There are plenty of people willing to play with Miley’s just “okay” tongue, and I don’t know anything about women’s basketball, but I do know there are lots of girl-style versions of things that are totally different, yet totally rad, like boobs. Oh wait, you have those too, don’t you? My mistake.
Simmons-lover! You’ve got options: get the boy a fake tongue extension, pull a “Christmas Story” prank on him this next winter and see if you can stretch that baby out, or wait a minute — short tongue? Who cares? He’s using it, right? Sounds like a technique problem, not a length problem, unless you’re trying to get him to lick the inside of your uterus. Ugh, I just grossed myself out; hope you aren’t eating lunch.
Look, don’t tell him he’s the worst, and don’t give up either. Ball’s in your court, sister; don’t be a candypants. Open your mouth and tell the guy exactly what you’d like him to do, and be specific. Something like: “Swirl your tongue in a counter-clockwise motion while singing the hook from Missy Elliott’s ‘Get Ur Freak On.’ Don’t forget to yell HOLLA occasionally to surprise my undercarriage.”

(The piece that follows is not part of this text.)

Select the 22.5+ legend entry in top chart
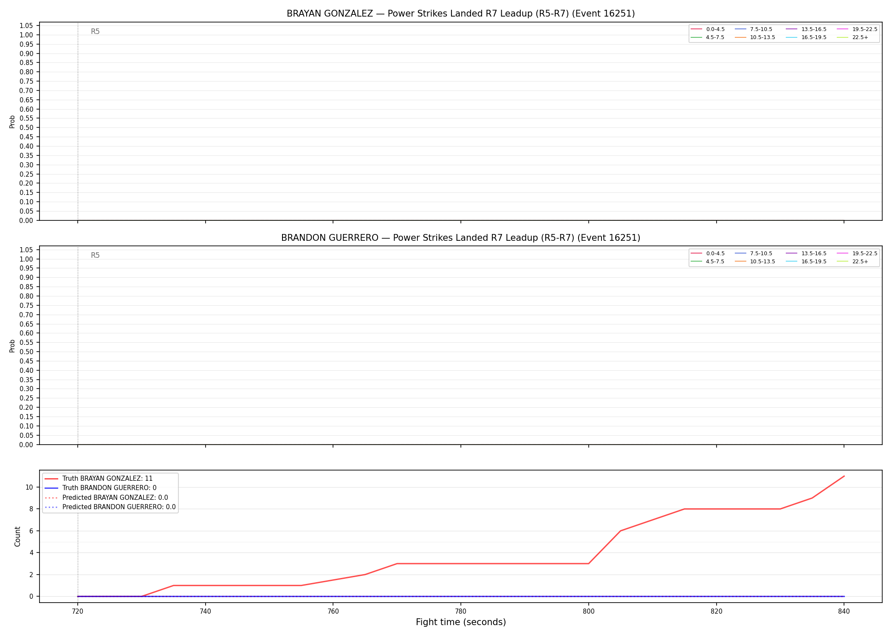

If he likes doing it, he probably wants you to like him doing it too. Help him help you. Help him. Help you.
Do it once, see if you like it, but heavy on the lube.
Joe Who? Joe Mamma? Angie Daddy?
What’s happening here, buddy? Are you giving advice? Okay, thanks for the help! This’ll be like an alley-oop, basketball-style (suck it, Gene) — I’ll go find a question this can be the answer to. Oh, here we go:
How do you keep it interesting with time? Should we approach the back door?
Sure. Joe says, “Do it once, see if you like it, but heavy on the lube.” But based on the fact you’re asking me to tell your bum’s future, I don’t think you’re ready, I don’t think you’re ready, I don’t think you’re ready for this jelly. Joe’s just too bootylicious for ya, babe.